>>>
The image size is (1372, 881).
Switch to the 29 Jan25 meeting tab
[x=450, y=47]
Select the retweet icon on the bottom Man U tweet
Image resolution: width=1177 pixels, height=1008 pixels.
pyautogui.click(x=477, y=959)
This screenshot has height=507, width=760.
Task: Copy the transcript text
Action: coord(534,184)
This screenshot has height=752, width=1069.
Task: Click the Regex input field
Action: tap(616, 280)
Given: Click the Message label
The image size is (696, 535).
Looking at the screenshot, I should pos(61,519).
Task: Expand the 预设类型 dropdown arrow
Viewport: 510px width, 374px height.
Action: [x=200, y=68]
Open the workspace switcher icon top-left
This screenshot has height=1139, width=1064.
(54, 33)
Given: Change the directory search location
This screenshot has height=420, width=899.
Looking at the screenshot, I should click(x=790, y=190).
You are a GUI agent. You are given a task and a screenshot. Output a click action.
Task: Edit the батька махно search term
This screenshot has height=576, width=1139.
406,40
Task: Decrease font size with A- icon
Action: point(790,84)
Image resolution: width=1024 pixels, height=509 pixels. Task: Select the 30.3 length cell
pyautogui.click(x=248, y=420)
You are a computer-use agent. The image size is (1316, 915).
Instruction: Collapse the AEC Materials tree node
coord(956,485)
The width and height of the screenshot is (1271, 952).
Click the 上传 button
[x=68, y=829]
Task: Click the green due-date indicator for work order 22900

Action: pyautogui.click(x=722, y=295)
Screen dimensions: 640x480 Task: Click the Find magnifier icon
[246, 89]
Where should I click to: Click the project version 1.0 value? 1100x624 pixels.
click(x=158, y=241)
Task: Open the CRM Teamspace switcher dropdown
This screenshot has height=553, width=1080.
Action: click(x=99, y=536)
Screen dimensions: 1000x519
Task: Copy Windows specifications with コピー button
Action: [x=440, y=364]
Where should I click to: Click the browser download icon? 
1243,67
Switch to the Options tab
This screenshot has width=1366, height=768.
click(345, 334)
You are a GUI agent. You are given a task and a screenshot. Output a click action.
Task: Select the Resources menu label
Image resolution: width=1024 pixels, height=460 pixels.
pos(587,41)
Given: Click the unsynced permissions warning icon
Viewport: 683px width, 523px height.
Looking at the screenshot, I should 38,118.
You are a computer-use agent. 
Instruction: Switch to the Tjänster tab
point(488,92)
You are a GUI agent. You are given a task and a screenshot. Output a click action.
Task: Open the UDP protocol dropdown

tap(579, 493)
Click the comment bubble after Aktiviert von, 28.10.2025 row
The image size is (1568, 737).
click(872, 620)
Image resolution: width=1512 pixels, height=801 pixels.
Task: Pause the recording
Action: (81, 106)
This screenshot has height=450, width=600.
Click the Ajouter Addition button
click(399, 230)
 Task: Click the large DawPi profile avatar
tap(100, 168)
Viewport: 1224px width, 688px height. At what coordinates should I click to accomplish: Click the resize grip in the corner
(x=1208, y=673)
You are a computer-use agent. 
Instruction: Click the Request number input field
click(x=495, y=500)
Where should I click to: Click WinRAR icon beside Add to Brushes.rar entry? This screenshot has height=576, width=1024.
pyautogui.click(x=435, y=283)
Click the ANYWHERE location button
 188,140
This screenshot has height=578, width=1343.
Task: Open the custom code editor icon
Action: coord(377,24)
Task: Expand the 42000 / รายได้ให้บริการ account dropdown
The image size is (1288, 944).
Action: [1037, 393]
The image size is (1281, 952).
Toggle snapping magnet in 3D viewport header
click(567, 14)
<<<
◆ **Work task**
The whole listing should be copied verbatim.

◆ **Exercise solution**
The image size is (1372, 881).
Switch to the 29 Jan25 meeting tab
[x=450, y=47]
Select the retweet icon on the bottom Man U tweet
Image resolution: width=1177 pixels, height=1008 pixels.
pyautogui.click(x=477, y=959)
This screenshot has height=507, width=760.
Task: Copy the transcript text
Action: coord(534,184)
This screenshot has height=752, width=1069.
Task: Click the Regex input field
Action: tap(616, 280)
Given: Click the Message label
The image size is (696, 535).
Looking at the screenshot, I should pos(61,519).
Task: Expand the 预设类型 dropdown arrow
Viewport: 510px width, 374px height.
Action: [x=200, y=68]
Open the workspace switcher icon top-left
This screenshot has height=1139, width=1064.
(54, 33)
Given: Change the directory search location
This screenshot has height=420, width=899.
Looking at the screenshot, I should click(x=790, y=190).
You are a GUI agent. You are given a task and a screenshot. Output a click action.
Task: Edit the батька махно search term
This screenshot has height=576, width=1139.
406,40
Task: Decrease font size with A- icon
Action: point(790,84)
Image resolution: width=1024 pixels, height=509 pixels. Task: Select the 30.3 length cell
pyautogui.click(x=248, y=420)
You are a computer-use agent. The image size is (1316, 915).
Instruction: Collapse the AEC Materials tree node
coord(956,485)
The width and height of the screenshot is (1271, 952).
Click the 上传 button
[x=68, y=829]
Task: Click the green due-date indicator for work order 22900

Action: pyautogui.click(x=722, y=295)
Screen dimensions: 640x480 Task: Click the Find magnifier icon
[246, 89]
Where should I click to: Click the project version 1.0 value? 1100x624 pixels.
click(x=158, y=241)
Task: Open the CRM Teamspace switcher dropdown
This screenshot has height=553, width=1080.
Action: click(x=99, y=536)
Screen dimensions: 1000x519
Task: Copy Windows specifications with コピー button
Action: [x=440, y=364]
Where should I click to: Click the browser download icon? 
1243,67
Switch to the Options tab
This screenshot has width=1366, height=768.
click(345, 334)
You are a GUI agent. You are given a task and a screenshot. Output a click action.
Task: Select the Resources menu label
Image resolution: width=1024 pixels, height=460 pixels.
pos(587,41)
Given: Click the unsynced permissions warning icon
Viewport: 683px width, 523px height.
Looking at the screenshot, I should 38,118.
You are a computer-use agent. 
Instruction: Switch to the Tjänster tab
point(488,92)
You are a GUI agent. You are given a task and a screenshot. Output a click action.
Task: Open the UDP protocol dropdown

tap(579, 493)
Click the comment bubble after Aktiviert von, 28.10.2025 row
The image size is (1568, 737).
click(872, 620)
Image resolution: width=1512 pixels, height=801 pixels.
Task: Pause the recording
Action: (81, 106)
This screenshot has height=450, width=600.
Click the Ajouter Addition button
click(399, 230)
 Task: Click the large DawPi profile avatar
tap(100, 168)
Viewport: 1224px width, 688px height. At what coordinates should I click to accomplish: Click the resize grip in the corner
(x=1208, y=673)
You are a computer-use agent. 
Instruction: Click the Request number input field
click(x=495, y=500)
Where should I click to: Click WinRAR icon beside Add to Brushes.rar entry? This screenshot has height=576, width=1024.
pyautogui.click(x=435, y=283)
Click the ANYWHERE location button
 188,140
This screenshot has height=578, width=1343.
Task: Open the custom code editor icon
Action: coord(377,24)
Task: Expand the 42000 / รายได้ให้บริการ account dropdown
The image size is (1288, 944).
Action: [1037, 393]
The image size is (1281, 952).
Toggle snapping magnet in 3D viewport header
click(567, 14)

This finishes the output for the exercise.